_抜粋本文_.
ところで、挿入穴形成部12は横並び方向に対称に形成されており、一見すると各挿入穴形成部12を支持する樹脂壁22a,22bの数は同様であるが、実際の使用時には異なる。例えば、図4に示すように、一番下にある挿入穴形成部12に対する樹脂壁22a,22bを破壊するときには、初めてであるなら○で示すように三つの破損部位となる。しかしながら、下から二つ目の挿入穴形成部12を解除するときには△で示すように破損すべき部位は二ヶ所になる。この差異は、解除のしやすさに影響を与えるので、通常は解除すること自体が殆ど無いのであれば、最初に解除する際に破損すべき樹脂壁22a,22bの数が多いほど不正をしにくくなる。
また、検査の工程を経る前に一度組み付ける必要があるというようなときには必ず一度は解除しなければならないことが明らかである。このため、最初の挿入穴形成部12については樹脂壁22aだけで支持する構成としておき、横並びの間の樹脂壁22bを形成しておかないというようにしても良い。このようにすれば、検査工程の際に一つの樹脂壁22aだけを破損すればよくなるので、解除の手間が低減される。
なお、樹脂壁22a,22bの破損させやすさは、その数だけでなく、厚みによって調整してもよい。
むろん、上述した金属片40や板バネ50、および挿入穴形成部12の形状などは様々に変形可能である。
図5は板バネ50が壁材12cを囲い込むようにして固定させる例を示している。

_データセット項目_.
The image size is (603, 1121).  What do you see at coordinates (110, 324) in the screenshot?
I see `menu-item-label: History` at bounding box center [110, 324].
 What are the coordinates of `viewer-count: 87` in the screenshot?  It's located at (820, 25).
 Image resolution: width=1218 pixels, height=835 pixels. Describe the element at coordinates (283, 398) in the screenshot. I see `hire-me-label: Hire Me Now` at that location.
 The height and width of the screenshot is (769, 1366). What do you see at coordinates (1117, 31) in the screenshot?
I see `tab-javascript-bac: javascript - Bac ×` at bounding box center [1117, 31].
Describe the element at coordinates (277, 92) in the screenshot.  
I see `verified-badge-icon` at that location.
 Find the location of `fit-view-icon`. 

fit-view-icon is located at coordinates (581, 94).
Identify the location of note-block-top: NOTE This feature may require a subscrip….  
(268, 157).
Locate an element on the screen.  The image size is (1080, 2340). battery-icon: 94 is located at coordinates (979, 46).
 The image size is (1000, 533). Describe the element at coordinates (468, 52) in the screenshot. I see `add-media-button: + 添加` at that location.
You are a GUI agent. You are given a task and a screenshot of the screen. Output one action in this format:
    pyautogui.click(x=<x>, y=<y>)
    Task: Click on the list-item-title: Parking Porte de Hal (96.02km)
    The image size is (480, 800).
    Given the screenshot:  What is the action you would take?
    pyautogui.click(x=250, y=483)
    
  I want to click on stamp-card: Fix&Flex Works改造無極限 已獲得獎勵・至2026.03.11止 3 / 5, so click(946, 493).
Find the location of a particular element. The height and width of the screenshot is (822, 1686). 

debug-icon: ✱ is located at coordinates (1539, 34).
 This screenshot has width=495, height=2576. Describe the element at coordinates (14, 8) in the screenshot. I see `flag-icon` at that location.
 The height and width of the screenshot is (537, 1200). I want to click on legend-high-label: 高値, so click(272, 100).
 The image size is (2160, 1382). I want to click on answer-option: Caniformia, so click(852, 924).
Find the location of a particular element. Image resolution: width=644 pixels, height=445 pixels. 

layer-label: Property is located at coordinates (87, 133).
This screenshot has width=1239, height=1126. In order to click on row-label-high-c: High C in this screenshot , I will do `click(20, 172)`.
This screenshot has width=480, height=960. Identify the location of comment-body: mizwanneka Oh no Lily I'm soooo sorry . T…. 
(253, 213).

_資料を読み解く_.
a - 抜粋本文によると、下から二つ目の挿入穴形成部12を解除するとき、破損すべき部位は何ヶ所になるか。
b - 抜粋本文のうち「ところで、挿入穴形成部12は」で始まり「厚みによって調整してもよい。」まで続く部分を、そのまま繰り返せ。

_解答一覧_.
a - 二ヶ所。

b -
ところで、挿入穴形成部12は横並び方向に対称に形成されており、一見すると各挿入穴形成部12を支持する樹脂壁22a,22bの数は同様であるが、実際の使用時には異なる。例えば、図4に示すように、一番下にある挿入穴形成部12に対する樹脂壁22a,22bを破壊するときには、初めてであるなら○で示すように三つの破損部位となる。しかしながら、下から二つ目の挿入穴形成部12を解除するときには△で示すように破損すべき部位は二ヶ所になる。この差異は、解除のしやすさに影響を与えるので、通常は解除すること自体が殆ど無いのであれば、最初に解除する際に破損すべき樹脂壁22a,22bの数が多いほど不正をしにくくなる。
また、検査の工程を経る前に一度組み付ける必要があるというようなときには必ず一度は解除しなければならないことが明らかである。このため、最初の挿入穴形成部12については樹脂壁22aだけで支持する構成としておき、横並びの間の樹脂壁22bを形成しておかないというようにしても良い。このようにすれば、検査工程の際に一つの樹脂壁22aだけを破損すればよくなるので、解除の手間が低減される。
なお、樹脂壁22a,22bの破損させやすさは、その数だけでなく、厚みによって調整してもよい。